Wenn man sich das Lineup des diesjährigen Southside-Festivals im Süden Deutschlands angeschaut hat, musste man eigentlich nicht zweimal überlegen dorthin zu gehen. Und eines kann man mit gutem Gewissen festhalten: Es war fett, sehr fett - und zwar in fast allen Belangen. Meine Damen und Herren, bringen sie ihre Sitze in eine aufrechte Position, schnallen sie sich an und begleiten sie mich auf der Reise durch 4 Tage der Extreme! 

Die Reisegruppe aus Hanau/Gießen/Mainz machte sich am Donnerstag auf den Weg in das Rund 400km entfernte Neuhausen ob Eck, ein kleines Kaff in der Nähe von Tuttlingen. Nachdem man das Warten in der Schlange zum Parkplatz mit einigen Frisbee- und Fußballspielereien überbrückt hatte und man schließlich seinen finalen Parkplatz zugewiesen bekam, konnte man sich mit Sack und Pack in Richtung Campinggelände machen. Jedoch stellten sich die 2(!) Eingänge für 40.000 Campingfreunde als etwas schlecht kalkuliert heraus und so konnte man sich gepflegt die Beine in den Bauch stehen, bis man letztendlich das Gelände betreten konnte. Nebenbei sollte der Vollständigkeit halber erwähnt werden, daß jeder Besucher beim Betreten auf Glasflaschen kontrolliert wurde, die auf dem Campingplatz verboten waren, was natürlich den gesamten Vorgang noch weiter in die Länge zog. Nach einer mehr oder weniger gechillten Nacht begann dann für uns Tag 2 uns somit der offiziell erste Tag des Southside-Festivals.

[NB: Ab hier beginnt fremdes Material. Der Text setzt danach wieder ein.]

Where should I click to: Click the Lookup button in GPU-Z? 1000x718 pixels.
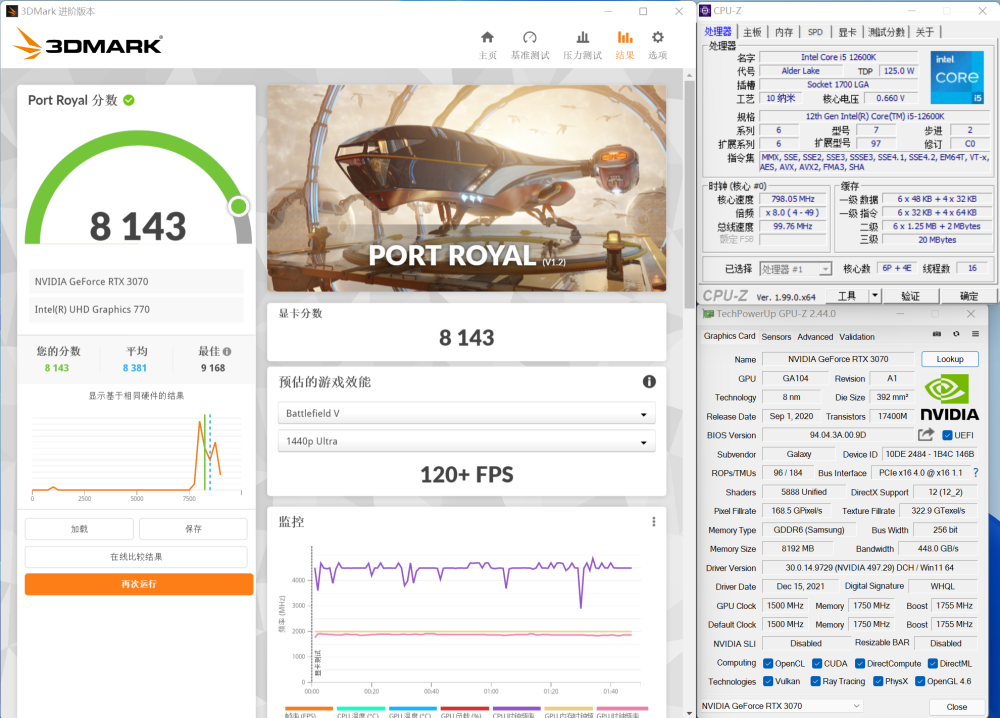pos(949,359)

Die erste Band, die ich am Freitag anschauen konnte, war auch zugleich die erste Band die am Festival aufspielte. The Boozed aus Bramsche machten endgeilen Rock n Roll und das kleine Konzertzelt war in Minuten gut gefüllt und selbst die Band war über so viel positive Resonanz total aus dem Häuschen. Ein sehr guter Einstand zum Festival und somit ging es gut gelaunt weiter zu The Sounds, bei denen die Frontfrau Maja Ivarsson mit Beine-spreizen die Gunst des Publikums zu erhaschen versucht. Mir gefiel der Auftritt jedenfalls - obs an der Frontfrau lag mag jetzt einmal dahingestellt sein.

 
Anschliessend kam schon einer der Gründe für mich, warum ich mich überhaupt zum Tochterfestival des Hurricanes gemacht hatte: The Kooks betraten die Bühne, lieferten ein extrem unterhaltsames Set ab und spielten unter anderem Hits wie "Seaside", "Ooh la", "Sofa Song" und "See the world". Anschließend noch ein paar Minuten von Death cab for cutie angeschaut - für mich nicht wirklich überzeugend und deshalb ging es schleunigst in Richtung von Mando Diao, die auch wieder einmal zu überzeugen wussten und die üblichen Knaller im Programm hatten. Danach lieferten die Hives als erfolgreichster schwedischer Exportschlager des Tages wie immer ein fulminantes Set ab und brachten die Menge zum Kochen. Für mich auf jeden Fall der beste Aufrtitt des Tages. 

 
Es bedurfte einer längeren Umbauphase ehe der angekündigte Headliner des Abends die Bretter der Green-Stage betreten sollte: The Strokes. Sie hatten zwar mit "Reptilia", "Juicebox", "Hard to explain" und vielen anderen Hits auf jeden Fall eine ansehenliche Setlist gehabt, jedoch wurde ich das Gefühl nicht los, daß die Truppe um Julian Casablancas in Clubs besser aufgehoben ist, als auf einem Festival vor 40.000 Leuten. Vielleicht auch der Grund, warum sie auf dem Hurricane-Festival mit einem Mikrofonständer eine Kamera, die für die Liveübertragung ihres Konzertes eingesetzt war zertrümmerten und somit einen Schaden von 100.000 Euro anrichteten. Trotzdem wars mal ganz angenehm, sich die Lieder, die man sonst nur von Platte kennt auch mal live reinzufahren.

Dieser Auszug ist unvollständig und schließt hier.